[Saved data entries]
++++++++++
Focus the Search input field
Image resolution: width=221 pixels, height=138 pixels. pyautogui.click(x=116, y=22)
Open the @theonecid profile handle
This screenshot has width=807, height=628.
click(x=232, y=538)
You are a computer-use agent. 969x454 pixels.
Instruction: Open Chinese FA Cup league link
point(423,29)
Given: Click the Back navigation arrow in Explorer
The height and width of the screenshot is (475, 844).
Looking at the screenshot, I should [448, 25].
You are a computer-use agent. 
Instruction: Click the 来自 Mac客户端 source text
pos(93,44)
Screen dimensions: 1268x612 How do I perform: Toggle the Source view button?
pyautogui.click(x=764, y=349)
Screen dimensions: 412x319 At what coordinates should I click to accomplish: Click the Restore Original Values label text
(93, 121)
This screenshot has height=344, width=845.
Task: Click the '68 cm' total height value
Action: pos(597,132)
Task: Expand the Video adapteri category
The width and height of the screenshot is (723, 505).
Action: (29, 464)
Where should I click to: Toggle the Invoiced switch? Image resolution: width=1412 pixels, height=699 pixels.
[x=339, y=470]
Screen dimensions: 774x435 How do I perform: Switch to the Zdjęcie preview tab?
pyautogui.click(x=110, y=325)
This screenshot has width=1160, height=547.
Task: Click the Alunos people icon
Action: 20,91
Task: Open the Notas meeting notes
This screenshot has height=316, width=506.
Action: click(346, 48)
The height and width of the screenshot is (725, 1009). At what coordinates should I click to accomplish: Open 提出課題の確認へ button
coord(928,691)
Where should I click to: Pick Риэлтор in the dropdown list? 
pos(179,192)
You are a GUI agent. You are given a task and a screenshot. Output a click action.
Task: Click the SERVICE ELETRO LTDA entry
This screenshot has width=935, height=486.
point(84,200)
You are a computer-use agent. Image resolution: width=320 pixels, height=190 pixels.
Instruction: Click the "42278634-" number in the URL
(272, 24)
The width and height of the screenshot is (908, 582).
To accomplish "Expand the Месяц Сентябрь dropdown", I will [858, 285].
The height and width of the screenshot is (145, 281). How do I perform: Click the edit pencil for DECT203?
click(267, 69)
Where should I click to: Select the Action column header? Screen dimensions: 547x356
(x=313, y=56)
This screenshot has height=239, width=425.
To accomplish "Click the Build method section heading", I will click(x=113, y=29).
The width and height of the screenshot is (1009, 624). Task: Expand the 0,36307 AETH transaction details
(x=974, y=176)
++++++++++
TASK: Could you repeat every record above exactly as it is written?

FINAL ANSWER:
Focus the Search input field
Image resolution: width=221 pixels, height=138 pixels. pyautogui.click(x=116, y=22)
Open the @theonecid profile handle
This screenshot has width=807, height=628.
click(x=232, y=538)
You are a computer-use agent. 969x454 pixels.
Instruction: Open Chinese FA Cup league link
point(423,29)
Given: Click the Back navigation arrow in Explorer
The height and width of the screenshot is (475, 844).
Looking at the screenshot, I should [448, 25].
You are a computer-use agent. 
Instruction: Click the 来自 Mac客户端 source text
pos(93,44)
Screen dimensions: 1268x612 How do I perform: Toggle the Source view button?
pyautogui.click(x=764, y=349)
Screen dimensions: 412x319 At what coordinates should I click to accomplish: Click the Restore Original Values label text
(93, 121)
This screenshot has height=344, width=845.
Task: Click the '68 cm' total height value
Action: pos(597,132)
Task: Expand the Video adapteri category
The width and height of the screenshot is (723, 505).
Action: (29, 464)
Where should I click to: Toggle the Invoiced switch? Image resolution: width=1412 pixels, height=699 pixels.
[x=339, y=470]
Screen dimensions: 774x435 How do I perform: Switch to the Zdjęcie preview tab?
pyautogui.click(x=110, y=325)
This screenshot has width=1160, height=547.
Task: Click the Alunos people icon
Action: 20,91
Task: Open the Notas meeting notes
This screenshot has height=316, width=506.
Action: click(346, 48)
The height and width of the screenshot is (725, 1009). At what coordinates should I click to accomplish: Open 提出課題の確認へ button
coord(928,691)
Where should I click to: Pick Риэлтор in the dropdown list? 
pos(179,192)
You are a GUI agent. You are given a task and a screenshot. Output a click action.
Task: Click the SERVICE ELETRO LTDA entry
This screenshot has width=935, height=486.
point(84,200)
You are a computer-use agent. Image resolution: width=320 pixels, height=190 pixels.
Instruction: Click the "42278634-" number in the URL
(272, 24)
The width and height of the screenshot is (908, 582).
To accomplish "Expand the Месяц Сентябрь dropdown", I will [858, 285].
The height and width of the screenshot is (145, 281). How do I perform: Click the edit pencil for DECT203?
click(267, 69)
Where should I click to: Select the Action column header? Screen dimensions: 547x356
(x=313, y=56)
This screenshot has height=239, width=425.
To accomplish "Click the Build method section heading", I will click(x=113, y=29).
The width and height of the screenshot is (1009, 624). Task: Expand the 0,36307 AETH transaction details
(x=974, y=176)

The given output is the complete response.